Caroline se plaît à observer Julie qui n’est pas moins passionnée qu’Armand Pujol. Caroline n’a pas les mêmes goûts et trouve souvent que les vêtements de Julie sont trop ostentatoires, mais ce n’est pas le cas aujourd’hui et ces chaussures sont vraiment très élégantes. Puis Caroline sort de sa rêverie et se concentre à nouveau sur la conversation.

« … Nous sommes maintenant en déplacement permanent, je te l’accorde, donc difficiles à joindre, mais quand même connectés. Autrefois, il aurait fallu choisir : chez le client mais non joignable ou à son bureau, très joignable mais pas très efficace. Le mail n’est sûrement pas la bonne façon de joindre de façon urgente, mais cela permet de travailler de façon efficace avec un large réseau, y compris avec des correspondants qui sont sur des fuseaux horaires différents. Tu te plains du nombre de réunions, mais une réunion n’est pas un but en soi, c’est un outil pour travailler en équipe. Avec les outils tels que le conference call, la visio ou même le portail de partage de documents, nous travaillons mieux en équipe qu’il y a cinq ans.

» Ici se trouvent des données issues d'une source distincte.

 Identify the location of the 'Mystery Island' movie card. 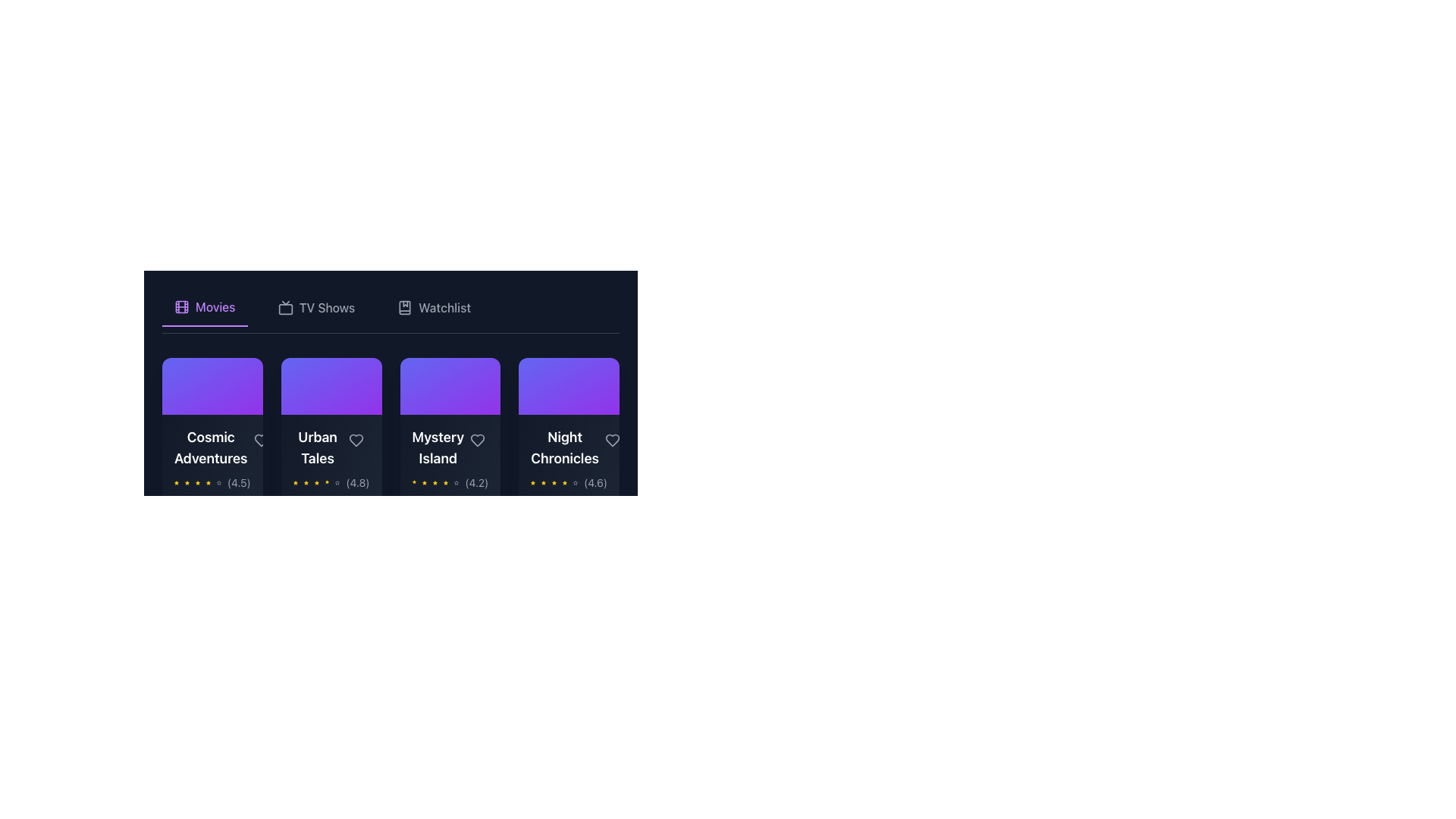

– Justement, intervient Caroline, le palier YQ est nécessaire pour déployer le nouveau logiciel CTI : click-to-interact. Avec les informations de présence qui sont collectées de façon implicite sous YQ, dès que vous cliquez sur le nom d’une personne sur l’écran, dans n’importe quelle application, vous avez accès à la liste des canaux pour la joindre, triés dans l’ordre d’efficacité, c’est-à-dire en fonction de son occupation et de ses préférences. Cela devrait répondre à une partie des frustrations d’Armand et éviter des pertes de temps.

– Et ne me dis pas que c’est encore un outil pour surveiller le travail des collaborateurs, ajoute Paul Bellon en souriant.

– OK, j’ai un stagiaire qui arrive en Janvier pour trois mois, je te propose de lui faire faire une étude de gain de productivité sur ton outil » Armand se sent un peu seul et préfère trouver une porte de sortie honorable.

– Ca c’est vraiment une bonne idée, on peut le mettre en binôme avec quelqu’un de mon équipe pour qu’il produise les bons indicateurs d’usage.

– Pour le dessert, je vous conseille le tiramisu » Paul a regardé sa montre et décidé qu’il était temps de conclure, « Il est servi avec son petit verre de café glacé à côté, c’est un vrai régal. »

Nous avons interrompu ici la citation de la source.